Dataset entries
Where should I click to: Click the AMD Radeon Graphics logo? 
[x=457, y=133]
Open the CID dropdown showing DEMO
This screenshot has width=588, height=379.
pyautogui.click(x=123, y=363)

▶ [INSTRUCTIONS FOR THE TASK] Transcribe every entry exactly, omitting nothing.

▶ [WORKED SOLUTION]
Where should I click to: Click the AMD Radeon Graphics logo? 
[x=457, y=133]
Open the CID dropdown showing DEMO
This screenshot has width=588, height=379.
pyautogui.click(x=123, y=363)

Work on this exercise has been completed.